Excerpt provided:
· · · ·

She and her husband, now retired from the Social Security Administration, love to travel as often as possible. They have visited dozens of countries in Europe, the Caribbean, and South America and seen much of the U.S., Canada and Mexico.

She also has discovered an effective way to disengage from the pressures and demands of long days at the office – computer games. At the moment, her favorite is “Bejeweled Blitz,” a gem-swapping puzzle game on Facebook.

“It’s a wonderful way to shut down from rehashing the day in my mind before bed,” says Thor. “I have always enjoyed games and puzzles. The way they force you to concentrate on them means you can’t think about work or other problems.”

She also loves to rent musical films on Netflix – “Cabaret,” “Fiddler on the Roof” and “Mary Poppins” are among her favorites – and enjoys good fiction, especially the works of her favorite author, John Grisham.

· · · ·

Extracted data entries
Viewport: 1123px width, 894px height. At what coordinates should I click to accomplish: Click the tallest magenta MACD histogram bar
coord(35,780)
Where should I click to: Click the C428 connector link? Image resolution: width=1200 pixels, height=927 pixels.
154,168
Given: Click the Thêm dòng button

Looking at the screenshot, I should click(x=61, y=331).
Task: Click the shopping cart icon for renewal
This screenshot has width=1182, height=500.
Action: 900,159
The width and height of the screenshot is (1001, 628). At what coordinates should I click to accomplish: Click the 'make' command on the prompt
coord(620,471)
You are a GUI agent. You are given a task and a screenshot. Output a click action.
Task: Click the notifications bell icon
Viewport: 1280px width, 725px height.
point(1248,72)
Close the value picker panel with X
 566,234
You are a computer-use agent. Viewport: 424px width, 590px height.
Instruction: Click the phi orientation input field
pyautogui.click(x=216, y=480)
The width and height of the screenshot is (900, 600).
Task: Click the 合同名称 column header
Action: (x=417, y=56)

· · · ·

Your goal: Pick up the piece on Thor's travels and leisure pastimes from the point where it stops, writing the next part.

Output:
In the end, though, her overriding passion is the love of learning and imparting that to students, faculty and administrators.

For that, she owes a debt of gratitude not only to her mother but also to her women co-workers back at the Greyhound station.

“When that summer ended and I told them I wanted to keep working instead of going to college,” Thor says, “they all gathered around me and told me that if I had the chance to go to college, I absolutely had to take it.”

And the rest is history. And science. And philosophy, and math, and literature, and language, and humanities, and...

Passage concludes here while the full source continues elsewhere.